Week of March 14
The Learning Environment: A Little Smoke and Mirrors Goes A Long Way
By Melissa Conway
This week I am heavily borrowing from Michael W. Smith and Jeffrey D. Wilhelm's Reading Don't Fix No Chevys in which they discuss literacy in regards to teenage boys. I think a lot of what they say applies to all kids and especially kids living in poverty. The following four ideas are central to their theory of getting young men to read.
A Sense of Competence and Control
Most kids give up on things that are hard for a variety of reasons. They need to feel a sufficient amount of competence and control over what they are learning. Kids are not natural risk-takers (unless they're jumping out of airplanes); they need teachers to guide them as they take risks with safety measures in place.
The Take-Away: Kids will take risks in the classroom but not if they feel incompetent or that they have a total lack of control. We see kids as anarchists and risk-takers, but they are not apt to do this in our classrooms without our support.

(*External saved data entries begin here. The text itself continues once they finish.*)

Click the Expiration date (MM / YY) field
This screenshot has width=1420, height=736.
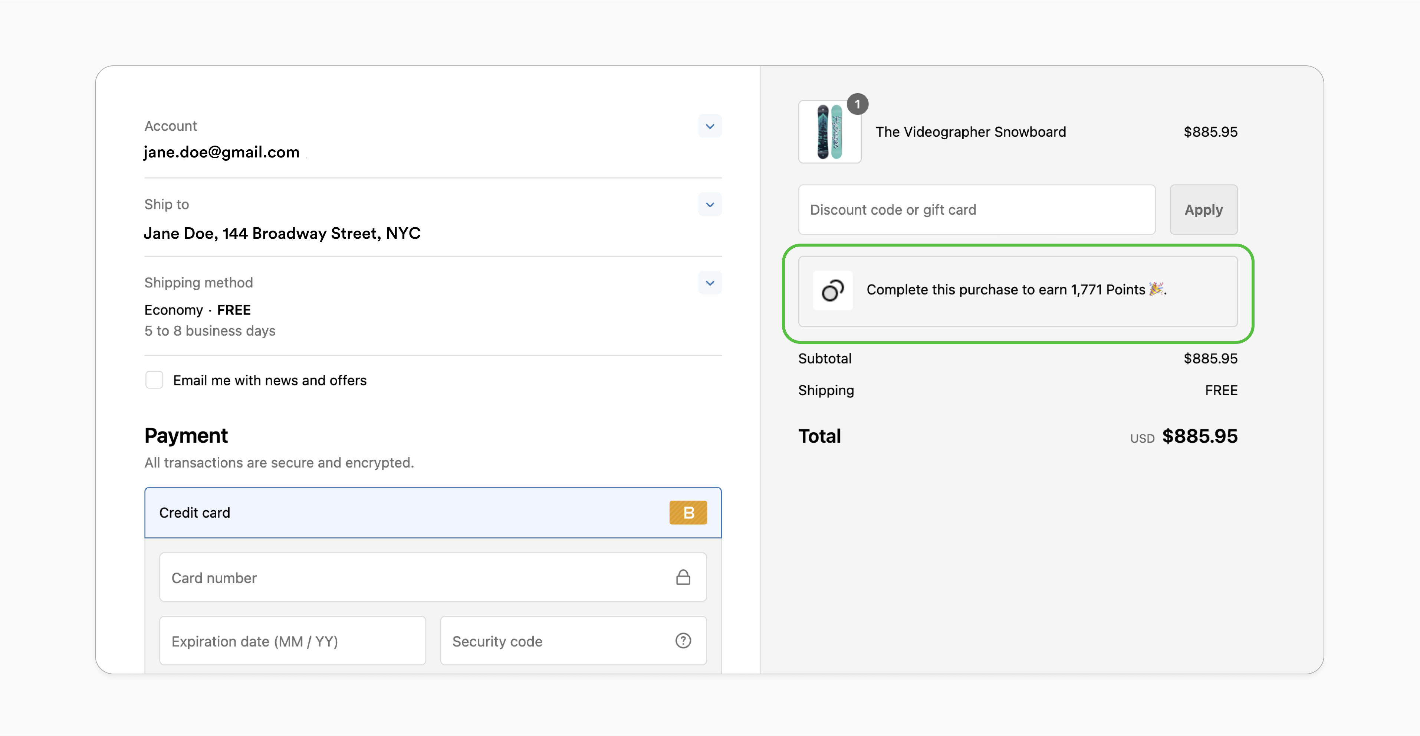pos(292,641)
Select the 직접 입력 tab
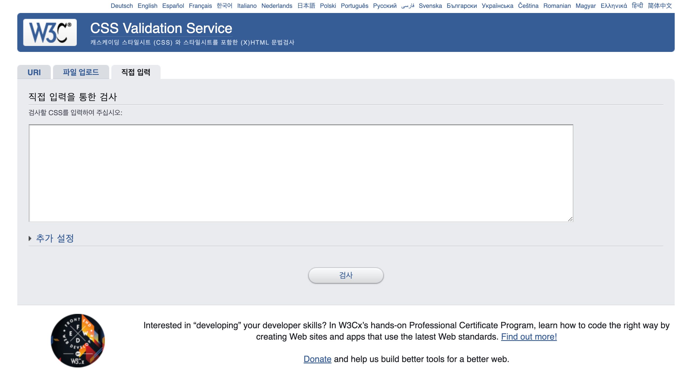Image resolution: width=692 pixels, height=385 pixels. (136, 72)
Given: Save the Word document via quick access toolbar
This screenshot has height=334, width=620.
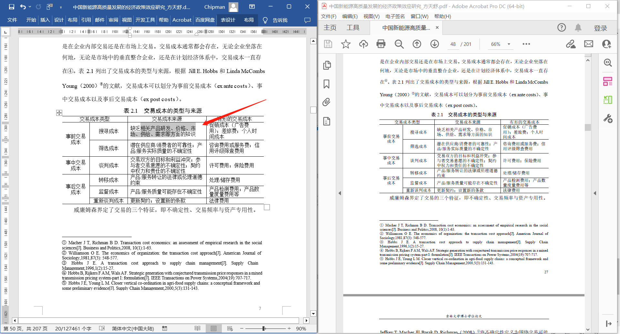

A Challenge That Requires an Appropriate Level of Skill
While kids need to feel competence and control, they do like to feel challenged in the material. We just have to ensure that it is the appropriate level of challenge. This goes back to Vygotsky's Zone of Proximal Development.
The Take Away: Challenge kids enough to build self-efficacy. Help them build strategies to overcome challenges.
Clear Goals and Feedback
Without a clear goal, it's hard to identify an appropriate level of challenge. TKES focuses on students and teachers developing learning goals. Kids should do this, and we should give them feedback that aligns to these goals.
The Take Away: Teachers should help students set goals and provide feedback. :)
A Focus on the Immediate Experience
Kids will most likely experience Csikszentmihaly's sense of flow (becoming so absorbed in an activity that you lose active awareness outside of the activity) when the experience is immediate. A lot of our students enjoy playing sports, video games, etc. because they are immediately engaged in these type of activities.
The Take Away: Kids rarely care about instructional value, but they can become engaged in learning by focusing on the immediate experience of "doing."
I believe that all kids can (and depending on the day) want to learn; however, I don't think that all kids have access to the tools that help them learn successfully. We spend such a small part of the day with our students, why not maximize the fun and engagement in the learning environment by creating lessons that focus on these four ideas?
Smith, M.W. & Wilhelm, J.D. (2002). Reading don't fix no chevys: Literacy in the lives of young men. Portsmouth, NH: Heinemann.